» **TAREFA PROPOSTA 1**
Transcreva o trecho do texto sobre a Primeira Semana Brasileira de Catequese que vai de "A 1ª SBC 1986, situa-se" a "José Nery fsc.", com os dois extremos incluídos.

» **TRECHO DO TEXTO**
- - -

CNBB
1986 – Primeira Semana Brasileira de Catequese (1ª SBC)
1.O evento. A Primeira Semana Brasileira de
Catequese, realizada na Vila Kostka, bairro Itaici, em Indaiatuba-SP, de 12 a
18 de outubro de 1986, foi um acontecimento significativo na história da
Catequese no Brasil. O antigo salão da Vila Kostka estava apinhado com 450
participantes, comprometidas com a dinamização da renovação da catequese em
todas dioceses do Brasil. A preparação do evento envolveu os catequistas de
base, a partir do estudo de oito teses com seus vários instrumentos de
trabalho, o que favoreceu o interesse de toda a Igreja e foi fundamental para o
êxito do grande evento em Itaici.
A 1ª SBC 1986, situa-se como um momento forte, até mesmo
culminativo, de um intenso processo de divulgação, estudo e operacionalização
do Documento da CNBB, n. 26: “Catequese Renovada, Orientações e Conteúdo”
(1983), no Brasil, sob liderança dos três membros do Setor Linha 3 da
Conferência Nacional dos Bispos do Brasil (CNBB): Dom Albano Cavallin, Frei
Bernardo Cansi, OFMCap. Irmão Israel José Nery fsc.
2.O Documento Catequese Renovada. Por sua vez o
Documento 26 da CNBB, havia sido fruto de todo um esforço de síntese da
caminhada da Catequese desde o Concílio Vaticano II (1962-1965), principalmente
sob o impulso de seus documentos eixos, tais como, Lumen Gentium (a
renovação da Igreja), Gaudium et Spes (a Renovação da Igreja
em sua missão no mundo), Dei Verbum (a importância prioritária
da Palavra de Deus), Sacrossanctum Sacramentum (a renovação da
Liturgia) e também do Decreto Ad Gentes (sobre a ação missionária
da Igreja).
Do pós-concilio são fundamentais para a renovação da
Catequese: o Diretório Catequético Geral (DCG), de 1971,
o Ritual de Iniciação Cristã de Adultos (1972), o Sínodo sobre
a Evangelização (1974), com a Exortação Apostólica de Paulo VI Evangelii
Nuntiandi (1875); o Sínodo A Catequese no Mundo Atual (1977), com sua
Exortação Apostólica Catechesi Tradendae, (1979) do papa João Paulo
II, o Sínodo sobre a Família (1980) e a Exortação
Apostólica, Familiaris Consortio (1981), também do Papa João Paulo
II. É importante ainda relembrar a insistência da renovação da Catequese nos
discursos do Papa, em sua primeira visita apostólica ao Brasil, em 1980.[1]
Mas o Documento Catequese Renovada, é devedor, e
de modo muito forte, do Documento “A Igreja na atual transformação da América
Latina”, emanado da Segunda Assembleia do Episcopado Latino-americano, em
Medellín, em agosto de 1968, especialmente do seu capitulo 8. Não se deve,
porém, esquecer a importância da força do espírito renovador da Igreja em nosso
Continente, que foi reforçada pela Teologia da Libertação, pelas Comunidades
Eclesiais de Base (CEBs), pela inovadora leitura da Bíblia pelo povo a partir da
realidade sofrida em que vive; mas, também, pela liderança de bispos, teólogos
e pastoralistas, grupos da Vida Consagrada Religiosa que, profeticamente,
vivendo a experiência do êxodo e do intento de enculturação, faziam acontecer
na prática a renovação solicitada pelo Concilio, por Medellín (1968) e por
Puebla (1979), cujo Documento “A evangelização no presente e no futuro da
América Latina”, recém chegara às dioceses.

- - -

» **TAREFA PROPOSTA 2**
Reescreva em forma de lista numerada as linhas da listagem, do início dela até a linha que contém "Action: point(883,1210)", inclusive. Omita as linhas em branco.

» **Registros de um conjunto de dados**
- - -

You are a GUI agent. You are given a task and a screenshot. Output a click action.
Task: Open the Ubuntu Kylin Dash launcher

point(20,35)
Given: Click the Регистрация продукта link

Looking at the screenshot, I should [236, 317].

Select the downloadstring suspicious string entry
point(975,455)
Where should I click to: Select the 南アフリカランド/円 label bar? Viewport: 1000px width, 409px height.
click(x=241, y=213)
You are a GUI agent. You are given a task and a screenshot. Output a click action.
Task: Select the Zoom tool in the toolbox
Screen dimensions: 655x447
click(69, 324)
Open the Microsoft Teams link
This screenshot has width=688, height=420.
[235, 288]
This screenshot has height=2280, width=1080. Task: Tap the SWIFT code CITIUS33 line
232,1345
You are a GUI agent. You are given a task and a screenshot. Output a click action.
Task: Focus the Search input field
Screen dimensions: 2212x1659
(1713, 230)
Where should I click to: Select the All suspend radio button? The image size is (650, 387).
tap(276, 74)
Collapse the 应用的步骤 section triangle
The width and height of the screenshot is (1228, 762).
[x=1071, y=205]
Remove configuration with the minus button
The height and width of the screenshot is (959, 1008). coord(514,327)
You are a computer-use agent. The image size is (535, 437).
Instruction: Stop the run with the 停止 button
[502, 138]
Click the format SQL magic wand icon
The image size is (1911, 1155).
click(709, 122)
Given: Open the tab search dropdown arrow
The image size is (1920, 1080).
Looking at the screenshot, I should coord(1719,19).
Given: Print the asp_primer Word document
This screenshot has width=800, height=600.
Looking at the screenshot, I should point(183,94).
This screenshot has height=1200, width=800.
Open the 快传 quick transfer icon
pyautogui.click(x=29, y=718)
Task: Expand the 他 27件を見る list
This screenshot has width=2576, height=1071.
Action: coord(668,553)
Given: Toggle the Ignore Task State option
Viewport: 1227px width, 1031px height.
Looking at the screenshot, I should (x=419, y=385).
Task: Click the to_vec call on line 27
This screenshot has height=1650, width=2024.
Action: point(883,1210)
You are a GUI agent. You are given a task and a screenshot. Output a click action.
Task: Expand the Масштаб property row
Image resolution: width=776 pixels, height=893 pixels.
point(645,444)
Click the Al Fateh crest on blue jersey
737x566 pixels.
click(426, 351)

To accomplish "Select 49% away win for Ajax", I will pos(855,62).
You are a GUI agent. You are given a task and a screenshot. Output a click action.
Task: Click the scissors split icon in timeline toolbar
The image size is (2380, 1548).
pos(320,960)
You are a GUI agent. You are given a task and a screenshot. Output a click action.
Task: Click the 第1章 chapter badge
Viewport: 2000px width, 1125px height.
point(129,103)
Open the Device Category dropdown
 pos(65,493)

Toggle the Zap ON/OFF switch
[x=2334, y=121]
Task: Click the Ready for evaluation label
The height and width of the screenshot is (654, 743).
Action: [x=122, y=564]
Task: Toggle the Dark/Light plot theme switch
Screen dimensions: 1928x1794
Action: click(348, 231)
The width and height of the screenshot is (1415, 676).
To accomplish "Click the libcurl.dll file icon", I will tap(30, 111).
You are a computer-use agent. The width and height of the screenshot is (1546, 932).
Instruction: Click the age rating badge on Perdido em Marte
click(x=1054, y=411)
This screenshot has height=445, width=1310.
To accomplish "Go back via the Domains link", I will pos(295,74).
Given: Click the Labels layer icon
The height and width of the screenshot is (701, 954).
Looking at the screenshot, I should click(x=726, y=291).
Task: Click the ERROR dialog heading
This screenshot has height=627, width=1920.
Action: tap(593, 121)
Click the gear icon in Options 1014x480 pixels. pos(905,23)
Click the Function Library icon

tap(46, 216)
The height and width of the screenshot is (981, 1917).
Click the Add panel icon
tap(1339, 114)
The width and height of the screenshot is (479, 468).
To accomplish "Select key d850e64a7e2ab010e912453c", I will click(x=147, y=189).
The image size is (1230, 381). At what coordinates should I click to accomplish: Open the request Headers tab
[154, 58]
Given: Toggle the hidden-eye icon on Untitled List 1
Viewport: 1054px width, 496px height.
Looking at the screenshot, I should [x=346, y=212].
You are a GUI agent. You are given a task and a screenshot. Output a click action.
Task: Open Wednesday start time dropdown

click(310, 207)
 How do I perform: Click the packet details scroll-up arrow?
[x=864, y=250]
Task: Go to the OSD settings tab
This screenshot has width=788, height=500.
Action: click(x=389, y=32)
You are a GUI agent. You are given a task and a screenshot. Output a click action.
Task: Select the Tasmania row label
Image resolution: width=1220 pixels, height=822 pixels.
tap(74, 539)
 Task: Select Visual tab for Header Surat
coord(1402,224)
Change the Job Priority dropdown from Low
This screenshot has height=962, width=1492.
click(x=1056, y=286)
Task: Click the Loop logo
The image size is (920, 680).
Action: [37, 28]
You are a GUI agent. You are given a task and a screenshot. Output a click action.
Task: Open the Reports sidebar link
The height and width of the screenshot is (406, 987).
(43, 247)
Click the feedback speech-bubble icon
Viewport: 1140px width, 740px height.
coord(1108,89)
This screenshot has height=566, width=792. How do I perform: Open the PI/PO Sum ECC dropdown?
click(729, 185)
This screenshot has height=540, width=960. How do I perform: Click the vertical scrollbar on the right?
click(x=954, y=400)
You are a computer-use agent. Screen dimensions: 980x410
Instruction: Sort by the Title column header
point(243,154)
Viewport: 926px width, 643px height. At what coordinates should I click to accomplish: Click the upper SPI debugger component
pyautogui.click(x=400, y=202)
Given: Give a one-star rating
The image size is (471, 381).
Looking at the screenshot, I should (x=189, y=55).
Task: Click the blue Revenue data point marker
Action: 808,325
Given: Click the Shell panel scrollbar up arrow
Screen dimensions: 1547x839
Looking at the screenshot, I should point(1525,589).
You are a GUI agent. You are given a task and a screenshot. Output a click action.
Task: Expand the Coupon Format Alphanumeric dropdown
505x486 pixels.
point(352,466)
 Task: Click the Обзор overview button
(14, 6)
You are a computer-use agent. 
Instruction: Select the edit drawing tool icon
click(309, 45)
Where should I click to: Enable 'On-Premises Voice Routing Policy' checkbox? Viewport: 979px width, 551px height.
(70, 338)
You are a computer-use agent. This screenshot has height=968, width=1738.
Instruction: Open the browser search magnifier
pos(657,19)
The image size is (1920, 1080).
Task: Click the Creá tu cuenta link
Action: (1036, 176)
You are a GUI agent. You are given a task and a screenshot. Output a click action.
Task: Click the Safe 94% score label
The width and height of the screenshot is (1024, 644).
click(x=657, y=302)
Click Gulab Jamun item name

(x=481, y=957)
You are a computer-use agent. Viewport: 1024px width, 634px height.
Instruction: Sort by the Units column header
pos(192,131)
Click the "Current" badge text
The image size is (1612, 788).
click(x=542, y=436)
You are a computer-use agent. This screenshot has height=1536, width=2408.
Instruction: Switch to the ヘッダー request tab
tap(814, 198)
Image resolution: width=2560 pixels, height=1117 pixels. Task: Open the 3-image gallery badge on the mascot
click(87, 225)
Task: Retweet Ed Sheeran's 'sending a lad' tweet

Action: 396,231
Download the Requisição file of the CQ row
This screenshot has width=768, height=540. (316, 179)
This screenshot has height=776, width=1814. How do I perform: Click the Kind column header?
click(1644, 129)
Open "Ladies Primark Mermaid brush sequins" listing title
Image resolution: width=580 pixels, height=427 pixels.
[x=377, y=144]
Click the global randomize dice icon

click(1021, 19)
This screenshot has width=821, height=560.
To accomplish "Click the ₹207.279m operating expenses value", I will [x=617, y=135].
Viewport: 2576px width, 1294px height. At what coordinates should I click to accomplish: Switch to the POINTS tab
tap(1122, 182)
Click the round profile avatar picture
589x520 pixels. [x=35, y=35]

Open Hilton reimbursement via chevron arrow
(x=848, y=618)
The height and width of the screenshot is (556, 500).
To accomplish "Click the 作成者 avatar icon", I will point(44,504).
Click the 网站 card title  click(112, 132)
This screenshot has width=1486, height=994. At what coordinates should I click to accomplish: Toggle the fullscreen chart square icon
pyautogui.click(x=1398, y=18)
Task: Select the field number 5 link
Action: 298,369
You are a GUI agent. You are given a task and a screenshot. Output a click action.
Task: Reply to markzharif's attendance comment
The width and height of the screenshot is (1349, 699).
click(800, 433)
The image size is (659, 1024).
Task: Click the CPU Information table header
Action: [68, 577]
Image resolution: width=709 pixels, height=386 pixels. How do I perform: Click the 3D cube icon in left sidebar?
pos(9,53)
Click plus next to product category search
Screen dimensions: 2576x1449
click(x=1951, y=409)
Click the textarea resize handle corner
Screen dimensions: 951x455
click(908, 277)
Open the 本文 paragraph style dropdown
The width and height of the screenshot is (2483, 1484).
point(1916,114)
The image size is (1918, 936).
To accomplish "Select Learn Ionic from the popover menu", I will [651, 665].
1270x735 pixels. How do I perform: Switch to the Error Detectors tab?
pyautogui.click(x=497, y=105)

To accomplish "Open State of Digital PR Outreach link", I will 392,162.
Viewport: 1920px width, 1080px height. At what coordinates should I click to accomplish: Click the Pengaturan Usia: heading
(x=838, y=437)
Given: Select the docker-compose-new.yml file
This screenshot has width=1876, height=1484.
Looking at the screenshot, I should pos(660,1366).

- - -

» **RESPOSTA DO EXERCÍCIO 1**
A 1ª SBC 1986, situa-se como um momento forte, até mesmo
culminativo, de um intenso processo de divulgação, estudo e operacionalização
do Documento da CNBB, n. 26: “Catequese Renovada, Orientações e Conteúdo”
(1983), no Brasil, sob liderança dos três membros do Setor Linha 3 da
Conferência Nacional dos Bispos do Brasil (CNBB): Dom Albano Cavallin, Frei
Bernardo Cansi, OFMCap. Irmão Israel José Nery fsc.

» **RESPOSTA DO EXERCÍCIO 2**
1. You are a GUI agent. You are given a task and a screenshot. Output a click action.
2. Task: Open the Ubuntu Kylin Dash launcher
3. point(20,35)
4. Given: Click the Регистрация продукта link
5. Looking at the screenshot, I should [236, 317].
6. Select the downloadstring suspicious string entry
7. point(975,455)
8. Where should I click to: Select the 南アフリカランド/円 label bar? Viewport: 1000px width, 409px height.
9. click(x=241, y=213)
10. You are a GUI agent. You are given a task and a screenshot. Output a click action.
11. Task: Select the Zoom tool in the toolbox
12. Screen dimensions: 655x447
13. click(69, 324)
14. Open the Microsoft Teams link
15. This screenshot has width=688, height=420.
16. [235, 288]
17. This screenshot has height=2280, width=1080. Task: Tap the SWIFT code CITIUS33 line
18. 232,1345
19. You are a GUI agent. You are given a task and a screenshot. Output a click action.
20. Task: Focus the Search input field
21. Screen dimensions: 2212x1659
22. (1713, 230)
23. Where should I click to: Select the All suspend radio button? The image size is (650, 387).
24. tap(276, 74)
25. Collapse the 应用的步骤 section triangle
26. The width and height of the screenshot is (1228, 762).
27. [x=1071, y=205]
28. Remove configuration with the minus button
29. The height and width of the screenshot is (959, 1008). coord(514,327)
30. You are a computer-use agent. The image size is (535, 437).
31. Instruction: Stop the run with the 停止 button
32. [502, 138]
33. Click the format SQL magic wand icon
34. The image size is (1911, 1155).
35. click(709, 122)
36. Given: Open the tab search dropdown arrow
37. The image size is (1920, 1080).
38. Looking at the screenshot, I should coord(1719,19).
39. Given: Print the asp_primer Word document
40. This screenshot has width=800, height=600.
41. Looking at the screenshot, I should point(183,94).
42. This screenshot has height=1200, width=800.
43. Open the 快传 quick transfer icon
44. pyautogui.click(x=29, y=718)
45. Task: Expand the 他 27件を見る list
46. This screenshot has width=2576, height=1071.
47. Action: coord(668,553)
48. Given: Toggle the Ignore Task State option
49. Viewport: 1227px width, 1031px height.
50. Looking at the screenshot, I should (x=419, y=385).
51. Task: Click the to_vec call on line 27
52. This screenshot has height=1650, width=2024.
53. Action: point(883,1210)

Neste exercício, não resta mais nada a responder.